Task to carry out »
Copy word for word, please, the lines of the entries below running from the one containing "The image size is (1156, 402)." to the one containing "Launch Firefox from", both ends included.

Dataset »
******

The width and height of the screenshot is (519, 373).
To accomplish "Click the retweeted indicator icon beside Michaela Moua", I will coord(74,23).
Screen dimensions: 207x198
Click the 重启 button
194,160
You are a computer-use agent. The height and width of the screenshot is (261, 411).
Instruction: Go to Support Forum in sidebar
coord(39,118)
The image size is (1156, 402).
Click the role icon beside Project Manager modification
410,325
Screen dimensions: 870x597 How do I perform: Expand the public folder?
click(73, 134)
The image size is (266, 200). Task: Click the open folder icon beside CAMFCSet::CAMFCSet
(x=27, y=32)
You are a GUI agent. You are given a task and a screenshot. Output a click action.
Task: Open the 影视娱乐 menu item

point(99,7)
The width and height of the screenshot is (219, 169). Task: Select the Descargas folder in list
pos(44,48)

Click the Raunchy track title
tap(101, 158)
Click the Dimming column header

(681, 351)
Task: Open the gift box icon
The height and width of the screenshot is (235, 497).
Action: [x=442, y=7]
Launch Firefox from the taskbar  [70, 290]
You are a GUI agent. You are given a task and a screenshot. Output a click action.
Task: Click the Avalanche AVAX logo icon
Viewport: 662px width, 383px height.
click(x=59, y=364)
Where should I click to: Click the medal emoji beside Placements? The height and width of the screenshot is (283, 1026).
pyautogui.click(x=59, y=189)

******

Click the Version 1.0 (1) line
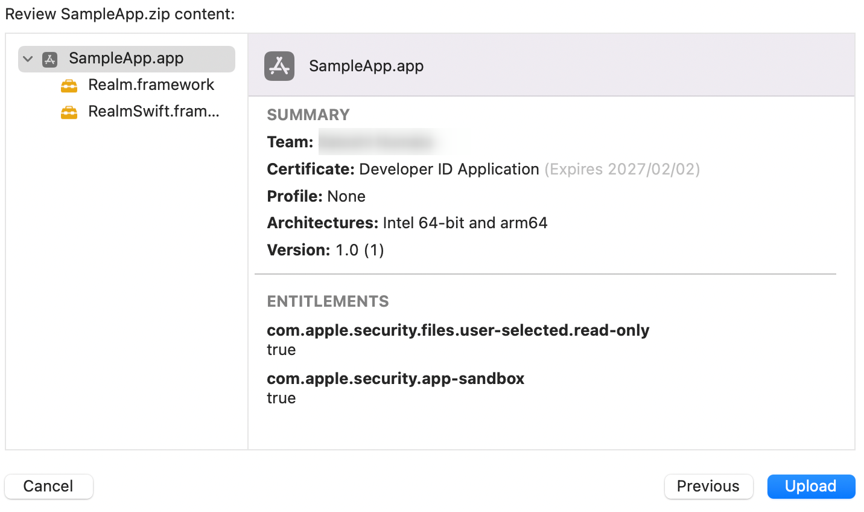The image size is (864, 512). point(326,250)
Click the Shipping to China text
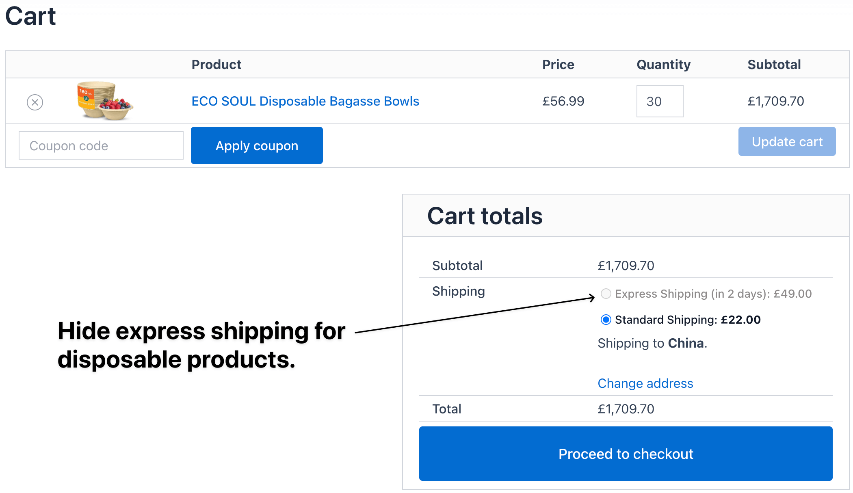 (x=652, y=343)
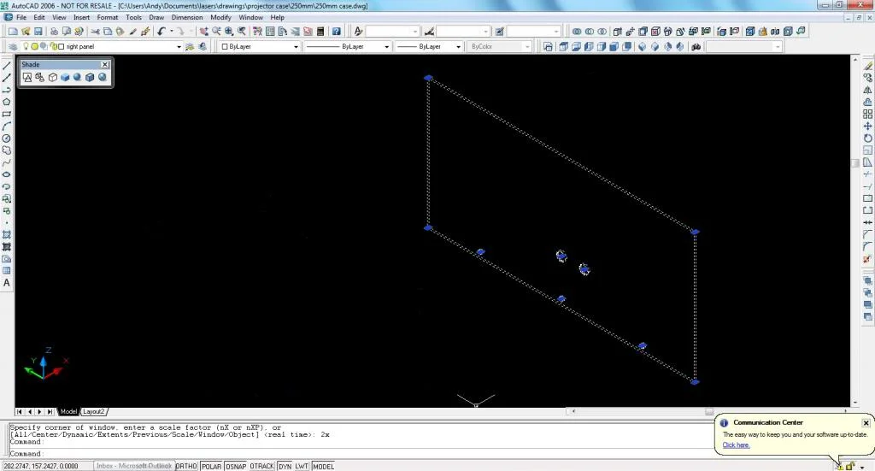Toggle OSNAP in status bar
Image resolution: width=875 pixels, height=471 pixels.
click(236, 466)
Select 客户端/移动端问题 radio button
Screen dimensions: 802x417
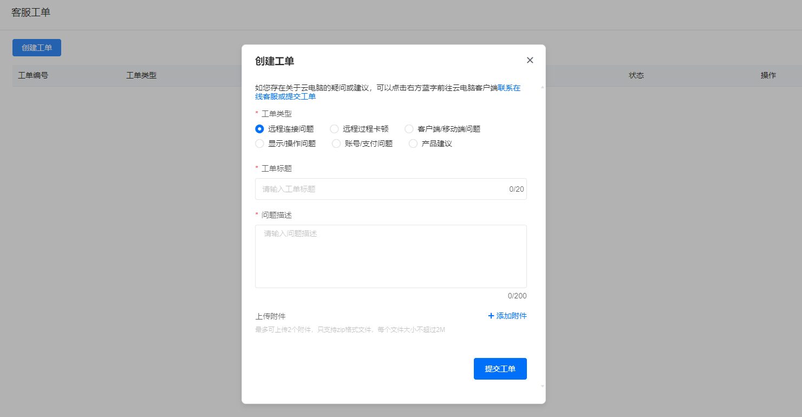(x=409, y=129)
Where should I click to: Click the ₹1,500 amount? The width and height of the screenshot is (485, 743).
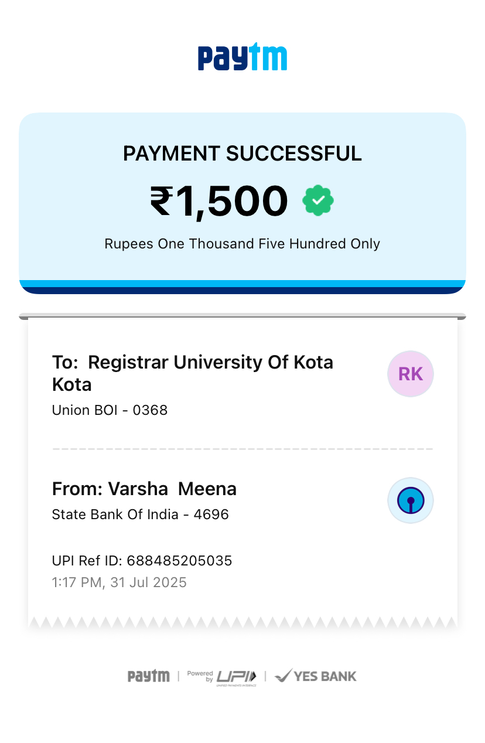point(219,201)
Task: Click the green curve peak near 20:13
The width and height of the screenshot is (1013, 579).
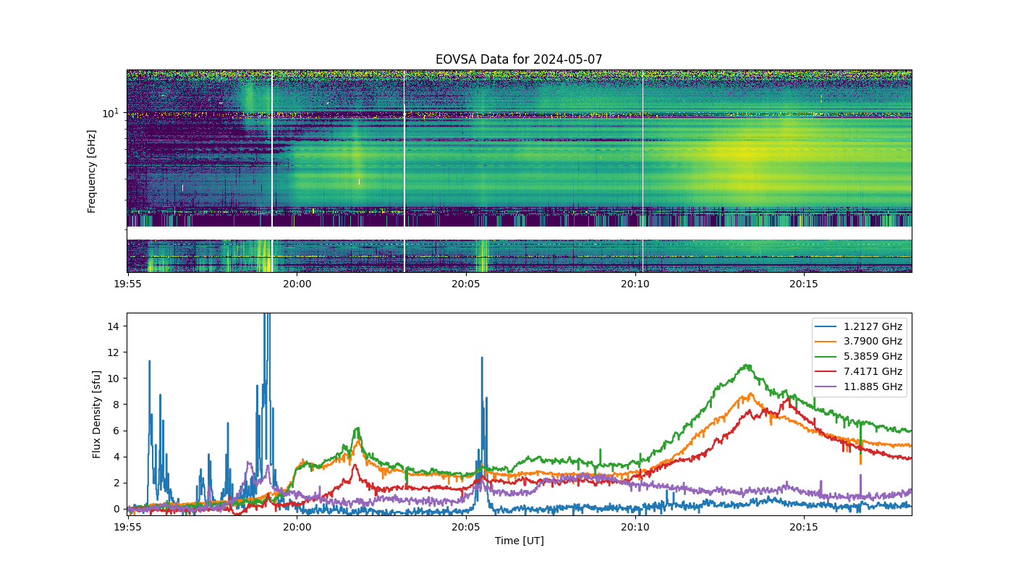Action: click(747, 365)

******

Reply to the exercise »
The image size is (1156, 402).
Click the role icon beside Project Manager modification
410,325
Screen dimensions: 870x597 How do I perform: Expand the public folder?
click(73, 134)
The image size is (266, 200). Task: Click the open folder icon beside CAMFCSet::CAMFCSet
(x=27, y=32)
You are a GUI agent. You are given a task and a screenshot. Output a click action.
Task: Open the 影视娱乐 menu item

point(99,7)
The width and height of the screenshot is (219, 169). Task: Select the Descargas folder in list
pos(44,48)

Click the Raunchy track title
tap(101, 158)
Click the Dimming column header

(681, 351)
Task: Open the gift box icon
The height and width of the screenshot is (235, 497).
Action: [x=442, y=7]
Launch Firefox from the taskbar  [70, 290]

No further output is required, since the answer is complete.